Banks shot her a glance. “Wouldn’t you be?”

“I suppose I would.”

“It’s all so inconclusive,” said Banks. “I mean, was Hardcastle upset or wasn’t he? Some of the people he worked with said he was. Maria Wolsey, for example. Wyman said he wasn’t, but that he was generally insecure and jealous with regard to Silbert’s traveling. I don’t know. There are just too many questions.” Banks put his knife and fork down and started to count them off on his fingers as he spoke. “Why did Silbert travel so much if he’d retired? Had Hardcastle and Silbert had a fight, or hadn’t they? Did either, or both, of them play away or not? Who’s Julian Fenner, and why doesn’t his phone number connect? What was Silbert up to in Amsterdam?”

“Well, when you put it like that...” Annie said. “Maybe Edwina can help?”

“People don’t just beat their lovers to death, then hang themselves for no reason.”

“But the reason could be insignificant,” Annie argued. “If Hardcastle did it, then it could have been because of something that flared up right there and then. You know as well as I do that some of the most inconsequential of things can spark off the worst violence in people. Burning a piece of toast, breaking a valuable ornament, taking the piss at the wrong moment. You name it. Maybe Hardcastle had had too much to drink, and Silbert chastised him for it? Something as simple as that. People don’t like being told they’ve had too much to drink. Maybe Hardcastle was a little pissed, already aggressive, and before he knew it Silbert was dead? We know from Grainger’s statement that he’d been drinking when he called at the hardware shop for the clothesline.”

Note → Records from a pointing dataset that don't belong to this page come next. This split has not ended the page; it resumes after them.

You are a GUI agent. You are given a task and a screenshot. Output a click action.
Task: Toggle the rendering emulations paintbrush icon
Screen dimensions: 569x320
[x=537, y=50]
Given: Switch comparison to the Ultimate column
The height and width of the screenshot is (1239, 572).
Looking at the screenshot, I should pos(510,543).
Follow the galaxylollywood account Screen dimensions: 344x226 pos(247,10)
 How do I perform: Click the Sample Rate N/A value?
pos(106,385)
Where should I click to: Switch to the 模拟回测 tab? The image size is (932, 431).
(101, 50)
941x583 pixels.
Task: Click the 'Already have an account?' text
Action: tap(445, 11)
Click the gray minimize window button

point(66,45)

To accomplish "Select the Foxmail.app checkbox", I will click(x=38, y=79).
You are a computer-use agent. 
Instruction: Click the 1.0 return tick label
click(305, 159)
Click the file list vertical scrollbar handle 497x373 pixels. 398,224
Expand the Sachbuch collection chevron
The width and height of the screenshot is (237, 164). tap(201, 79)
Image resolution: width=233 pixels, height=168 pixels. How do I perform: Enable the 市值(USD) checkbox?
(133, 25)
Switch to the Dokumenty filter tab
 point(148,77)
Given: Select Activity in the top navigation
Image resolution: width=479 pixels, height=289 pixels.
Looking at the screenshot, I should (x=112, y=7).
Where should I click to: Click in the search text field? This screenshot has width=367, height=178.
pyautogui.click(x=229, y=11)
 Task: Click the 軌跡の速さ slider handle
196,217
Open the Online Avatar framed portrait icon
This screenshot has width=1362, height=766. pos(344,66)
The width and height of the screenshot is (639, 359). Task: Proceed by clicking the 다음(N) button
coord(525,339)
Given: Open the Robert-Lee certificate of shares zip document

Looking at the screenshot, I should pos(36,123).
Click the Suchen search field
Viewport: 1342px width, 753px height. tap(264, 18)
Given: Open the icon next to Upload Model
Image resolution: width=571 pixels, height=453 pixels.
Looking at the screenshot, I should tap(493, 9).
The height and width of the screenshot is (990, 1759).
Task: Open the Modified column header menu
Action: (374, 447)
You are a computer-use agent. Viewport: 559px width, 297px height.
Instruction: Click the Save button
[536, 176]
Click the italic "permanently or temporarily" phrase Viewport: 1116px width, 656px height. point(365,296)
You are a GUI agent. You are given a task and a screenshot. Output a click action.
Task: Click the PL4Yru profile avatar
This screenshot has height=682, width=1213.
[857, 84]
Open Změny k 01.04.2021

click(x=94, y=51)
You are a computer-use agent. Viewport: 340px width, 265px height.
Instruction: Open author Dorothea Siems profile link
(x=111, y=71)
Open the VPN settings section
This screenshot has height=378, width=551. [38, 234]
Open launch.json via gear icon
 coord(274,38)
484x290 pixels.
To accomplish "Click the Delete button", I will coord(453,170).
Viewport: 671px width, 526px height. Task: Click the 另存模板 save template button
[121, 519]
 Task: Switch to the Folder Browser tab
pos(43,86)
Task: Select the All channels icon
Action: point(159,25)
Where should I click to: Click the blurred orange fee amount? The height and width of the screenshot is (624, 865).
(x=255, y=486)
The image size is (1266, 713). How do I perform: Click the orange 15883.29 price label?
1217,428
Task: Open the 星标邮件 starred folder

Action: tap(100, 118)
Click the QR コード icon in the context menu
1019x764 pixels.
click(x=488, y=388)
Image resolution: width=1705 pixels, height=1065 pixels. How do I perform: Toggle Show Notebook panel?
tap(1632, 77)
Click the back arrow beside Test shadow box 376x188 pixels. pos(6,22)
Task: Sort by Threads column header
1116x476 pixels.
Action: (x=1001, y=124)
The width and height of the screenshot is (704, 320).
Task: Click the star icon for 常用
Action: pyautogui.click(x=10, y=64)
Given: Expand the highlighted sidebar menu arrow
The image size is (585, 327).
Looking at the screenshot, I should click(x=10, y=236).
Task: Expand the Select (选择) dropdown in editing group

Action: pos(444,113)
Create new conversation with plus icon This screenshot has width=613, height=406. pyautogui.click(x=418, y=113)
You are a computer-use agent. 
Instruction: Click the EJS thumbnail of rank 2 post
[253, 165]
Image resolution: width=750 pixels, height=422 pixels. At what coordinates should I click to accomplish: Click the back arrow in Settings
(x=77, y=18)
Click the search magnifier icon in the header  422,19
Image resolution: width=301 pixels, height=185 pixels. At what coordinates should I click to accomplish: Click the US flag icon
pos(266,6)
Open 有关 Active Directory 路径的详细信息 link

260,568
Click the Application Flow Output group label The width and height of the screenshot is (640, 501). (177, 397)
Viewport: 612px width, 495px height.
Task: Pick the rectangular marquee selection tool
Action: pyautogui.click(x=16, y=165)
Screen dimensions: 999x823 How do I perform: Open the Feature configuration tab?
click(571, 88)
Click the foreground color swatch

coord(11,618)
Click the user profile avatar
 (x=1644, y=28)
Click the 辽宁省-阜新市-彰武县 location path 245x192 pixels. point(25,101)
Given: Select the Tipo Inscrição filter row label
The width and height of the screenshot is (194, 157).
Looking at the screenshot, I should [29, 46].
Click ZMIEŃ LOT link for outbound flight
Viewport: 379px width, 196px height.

“Or someone else did it,” Banks said.

“So you say.”

“Look at the number of blows to Silbert after he was dead, the blood,” said Banks.

“Heat of the moment,” argued Annie. “Hardcastle lost it. Saw red. Literally. When he stopped and saw what he’d done he was horrified. That calmed him down, so when he bought the washing line off Grainger he seemed distant, resigned, his mind already made up. Then he went to the woods and...”

“But what about the damage inflicted on Silbert’s genital area? Doesn’t that suggest to you a sexual motive?”

“Perhaps.” Annie pushed her half-empty plate aside. “It’s nothing we haven’t seen before, though, is it? If there’s sexual jealousy involved, the killer will go to the area that symbolizes it. Maybe they argued about Hardcastle going to London with Wyman, or about Silbert going to Amsterdam? We might never know. It still doesn’t mean that someone else did it. Whatever the motive—jealousy, infidelity, criticism of drinking habits, some antique Hardcastle might have broken—the result’s the same: an argument turned violent and one man was left dead. The survivor couldn’t bear what he’d done, so he committed suicide. There’s nothing sinister or unusual about that at all. Sad to say, but it’s very commonplace.”

Banks put his knife and fork down and sighed. “I suppose you’re right,” he said. “Maybe I am just trying to justify losing my weekend. Or maybe you want to get this sorted quickly so we can concentrate on something really important, like all those police cones that have gone missing from the market square lately?”